Unit shipments of feature phones rose 8% year-over-year and 25% sequentially. Nokia attributes the rise to sales of its dual-SIM devices, which are popular in developing countries. But in reality, the company simply sold its phones at lower prices in order to compete with other low-priced vendors and to clear its inventory as it gears up to produce more smartphones.
The most likely market for Nokia’s new Windows-based smartphones is the sub-$100 category. The company is a partner with ARM Holdings, plc (NASDAQ: ARMH), which just yesterday introduced a new microprocessor for the sub-$100 market, and the chip can also be paired with an existing ARM chip to address the high-end market. A partnership with Intel Corp. (NASDAQ: INTC) to develop a new operating system to run on new Intel chips crashed and burned earlier this year.
Microsoft has been rumored to be willing to spend up to $1 billion in technical and marketing support to get the Nokia smartphones into the market. Samsung has also introduced a Windows-based phone, and Google’s acquisition of Motorola Mobility Holdings, Inc. (NYSE: MMI) could speed up Samsung’s development of new devices using Windows Phone.
The interesting parallel here is with Hewlett-Packard Co. (NYSE: HPQ), which hired a new CEO, appeared to accept his strategy for the company, and then threw him under the bus when the going got rocky. Nokia’s board appears to be standing behind its new CEO, his new smartphone strategy, and it’s giving him room to put the new strategy into action. Unlike HP, Nokia seems to have figured out that something is seriously wrong with how its been doing business and that it needs to change radically if it is to have a chance of surviving.

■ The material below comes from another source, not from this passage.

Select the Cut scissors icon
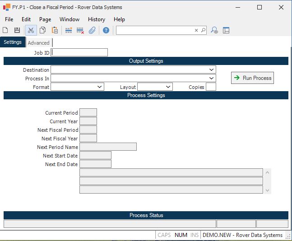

Nokia’s biggest problems are that it might have waited too long to adopt a smartphone strategy that has a chance of working, its competitors are introducing new and more capable products even as Nokia tries to catch up, and, perhaps worst of all, the skyrocketing growth of the smartphone market has slowed. These are big problems, but Nokia and Microsoft both hold large piles of cash that could solve a lot of the issues.
Nokia shares are up about 8.5% in pre-market trading this morning, at $6.64, in a 52-week range of $7.73-$11.81.